Parte da lontano Marazziti, dal 3100 a. C. e dagli antichi Egizi che giustiziavano i traditori per impalamento, e arriva fino al 27 maggio 2015 quando il Nebraska ha votato l'abolizione della pena capitale. Dal Granducato di Toscana, primo stato abolizionista, ai furori dell'Isis: «La pena di morte degli spot del Califfato nero sulle rive libiche, nel teatro di Palmira, nei deserti siro-iracheni è diventata moltiplicatore e propaganda scientifica del terrore a livello planetario. Un deterrente usato al contrario» osserva l'autore.
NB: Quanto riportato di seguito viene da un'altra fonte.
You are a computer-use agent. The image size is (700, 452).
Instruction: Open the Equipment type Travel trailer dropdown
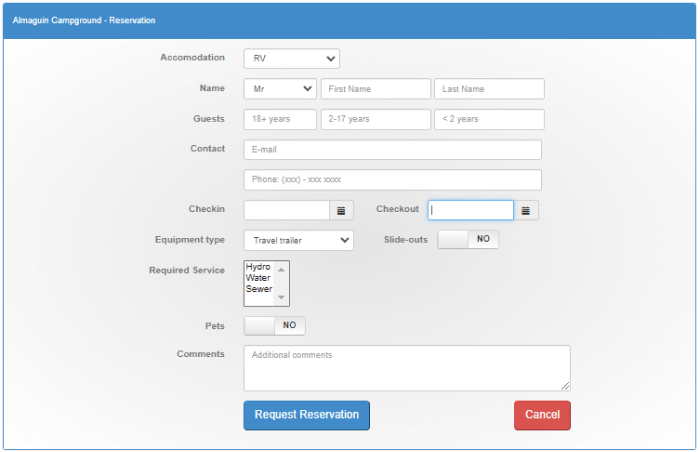click(x=299, y=240)
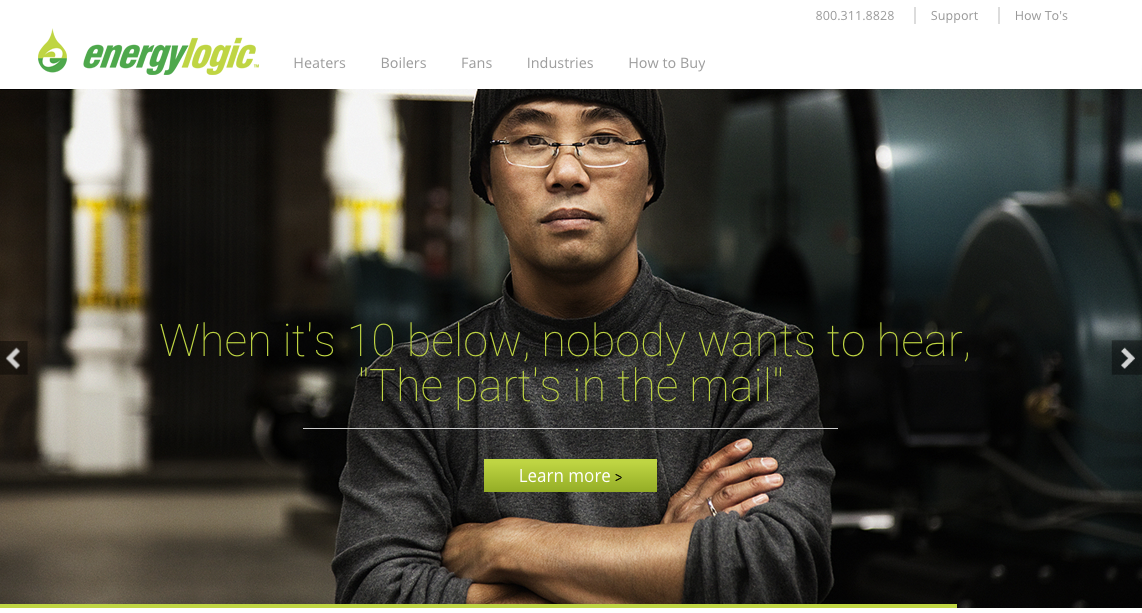The image size is (1142, 613).
Task: Open the Boilers menu
Action: [x=403, y=63]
Ed ecco che, in Ungheria, il premier Viktor Orbàn vorrebbe reintrodurla.Tre quarti dei Paesi del nostro Pianeta l'hanno cancellata, ma sono ancora troppi quelli che si rifiutano di abolirla e anzi, continuano ad applicarla, dalla Cina agli Stati Uniti (sempre più raramente), da Singapore, dove essere condannati all'impiccagione è persino banale, al Giappone, che oggi conta 129 reclusi nel braccio della morte, tutti in attesa che sia eseguita la sentenza.
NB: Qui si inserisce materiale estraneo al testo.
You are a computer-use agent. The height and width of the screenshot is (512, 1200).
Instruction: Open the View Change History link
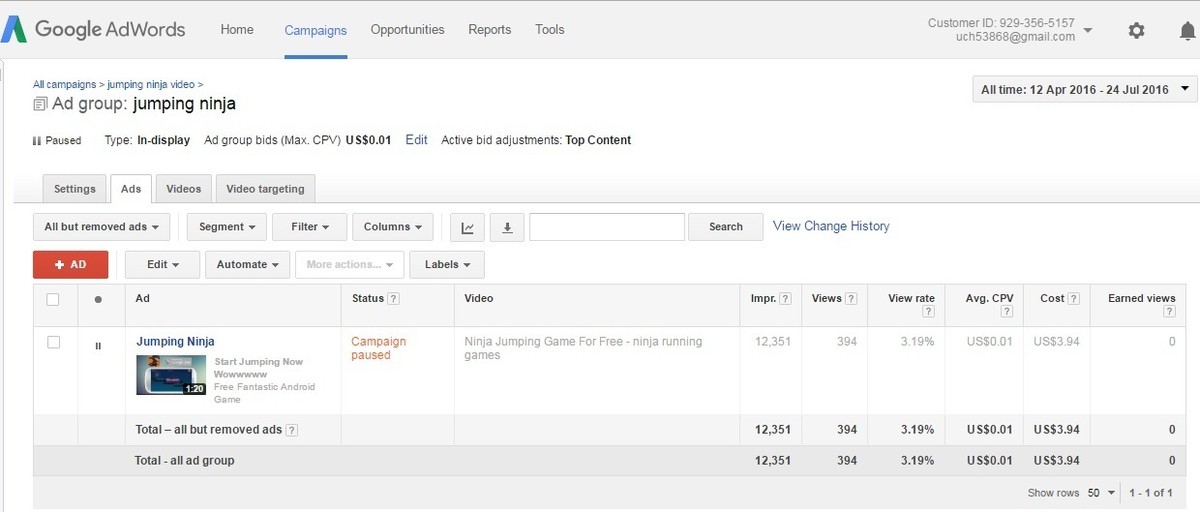tap(831, 226)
Morti che camminano. Parte della pena consiste proprio nell'attesa, lo stillicidio dei giorni, dei mesi, degli anni che trascorrono uguali aspettando che il boia sia chiamato materialmente ad uccidere. Come scrisse Albert Camus , «c'è un'organizzazione che è essa stessa una fonte di sofferenze morali più terribile della morte». I tempi si dilatano nell'incubo, come è successo in Giappone a Iwaho Hakamada, caso limite, il pugile oggi settantanovenne che ha trascorso nel braccio della morte 47 anni, una vita. Condannato alla pena capitale per omicidio ai tempi in cui non esisteva l'esame del Dna, è stato scagionato l'anno scorso per non aver commesso il fatto.
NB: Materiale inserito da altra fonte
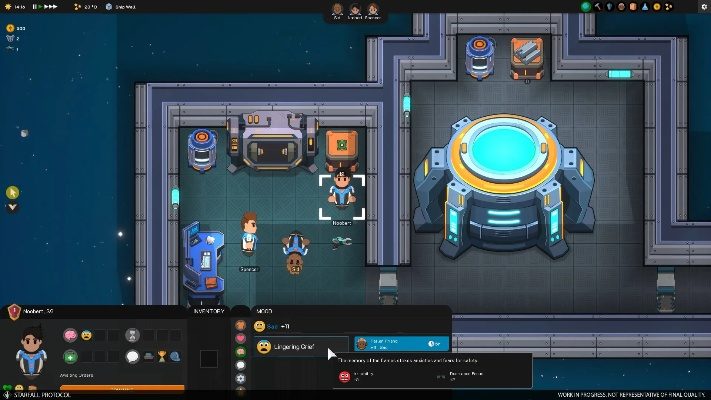Click the green medical cross icon
Viewport: 711px width, 400px height.
point(71,357)
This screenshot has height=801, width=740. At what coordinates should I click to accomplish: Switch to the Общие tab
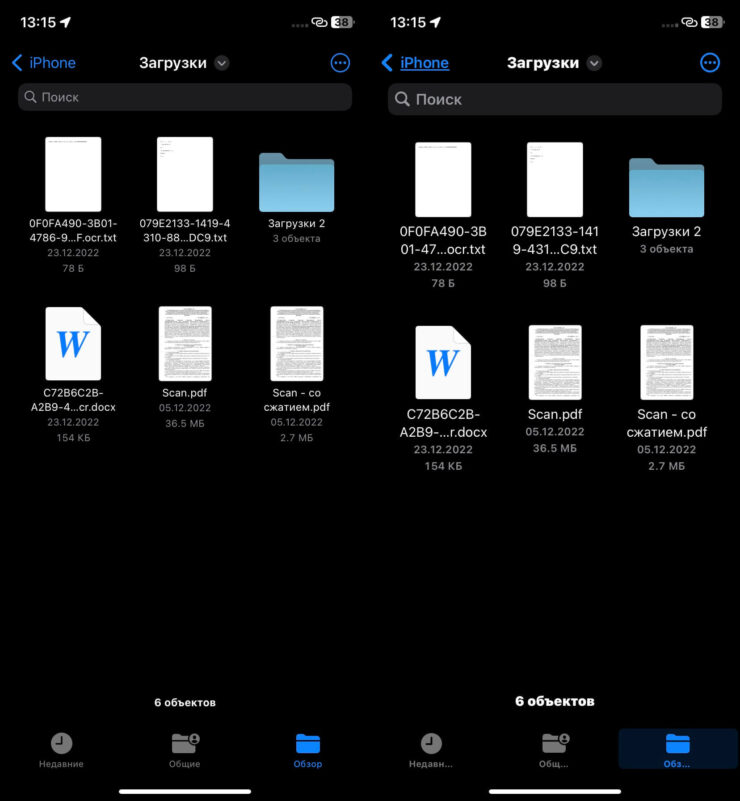tap(185, 749)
Tempi dilatati, anche se in misura minore - «solo» dieci anni in cella di isolamento nel carcere di Ricson,Arizona - per il postino Ray Krone, condannato a morte per stupro e omicidio e scagionato nel 2002 sempre grazie al test del Dna, rimesso in libertà con tante scuse. Il killer dedito al cannibalismo che la polizia cercava non era lui, bensì un vicino di casa della vittima. Krone, la cui unica colpa era stata quella di avere un pessimo avvocato, è noto fra gli attivisti anche come il numero 100: è il centesimo condannato alla pena capitale negli Stati Uniti a uscire dal braccio della morte innocente e soprattutto vivo. Si stima che ogni sette giustiziati ce

ne sia uno che non era colpevole: una percentuale inquietante.
Marazziti racconta in presa diretta. Con pochi soldi in tasca va a vedere di persona, parla con vittime e carnefici, con i genitori degli uccisi e con i genitori degli assassini. Visita i cimiteri che accolgono i giustiziati i cui corpi non sono stati chiesti indietro dalle famiglie. Descrive i casi di chi, anche sulla sedia elettrica, non riusciva a morire. Incontra i medici che presenziano all'iniezione letale (che sono poi tre iniezioni consecutive, il segnale convenuto fra il dottore e l'infermiere
perché inietti la terza fiala, quella mortale, è il momento in cui il dottore si toglie gli occhiali).
«Un racconto commovente e incredibilmente accurato del perché una pratica abominevole dovrebbe essere abolita»: sono le parole con cui Desmond ha accolto questo libro metà diario metà pamphlet, che si chiude con Tredici modi per vivere senza la pena di morte. Passi avanti ne sono stati fatti, anche grazie a papa Francesco che nell'ottobre dell'anno scorso ha chiesto l'abolizione universale della pena capitale, ma la strada è ancora lunga. Dei 192 paesi rappresentati alle Nazioni Unite 105 sono abolizionisti per legge e altri 43 hanno sospeso la pena capitale, o attraverso una moratoria ufficiale, o con una moratoria di fatto. Fra i paesi che ancora ricorrono alla pena di morte l'Arabia Saudita, l'Iran, l'Iraq, l'Egitto, la Cina, il Giappone, l'India, gli Stati Uniti.